• _TASK TO CARRY OUT_
Lift every line from the entries that includes the word "accomplish".

• _DATA SUPPLIED_
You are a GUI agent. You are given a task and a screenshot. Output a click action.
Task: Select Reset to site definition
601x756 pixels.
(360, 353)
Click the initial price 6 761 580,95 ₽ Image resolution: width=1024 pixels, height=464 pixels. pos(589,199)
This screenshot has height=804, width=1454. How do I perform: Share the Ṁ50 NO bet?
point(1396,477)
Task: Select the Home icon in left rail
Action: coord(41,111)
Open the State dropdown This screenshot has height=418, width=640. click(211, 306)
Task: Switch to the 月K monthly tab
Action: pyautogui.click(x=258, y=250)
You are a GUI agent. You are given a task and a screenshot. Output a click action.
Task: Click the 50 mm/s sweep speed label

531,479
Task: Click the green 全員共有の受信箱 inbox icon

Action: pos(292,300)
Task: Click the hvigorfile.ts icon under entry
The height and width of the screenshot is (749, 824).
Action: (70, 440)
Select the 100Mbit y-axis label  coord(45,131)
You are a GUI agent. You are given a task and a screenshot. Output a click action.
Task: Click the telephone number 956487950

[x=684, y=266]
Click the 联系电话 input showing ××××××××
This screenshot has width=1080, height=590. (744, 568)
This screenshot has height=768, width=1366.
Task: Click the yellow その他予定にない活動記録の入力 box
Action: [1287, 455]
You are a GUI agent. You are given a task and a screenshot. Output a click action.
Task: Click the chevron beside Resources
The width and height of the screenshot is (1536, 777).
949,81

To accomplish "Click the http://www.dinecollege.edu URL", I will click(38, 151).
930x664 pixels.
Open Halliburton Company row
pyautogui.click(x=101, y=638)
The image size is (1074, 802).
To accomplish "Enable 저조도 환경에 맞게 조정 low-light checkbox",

• _OUTPUT OF THE TASK_
To accomplish "Click the http://www.dinecollege.edu URL", I will click(38, 151).
To accomplish "Enable 저조도 환경에 맞게 조정 low-light checkbox",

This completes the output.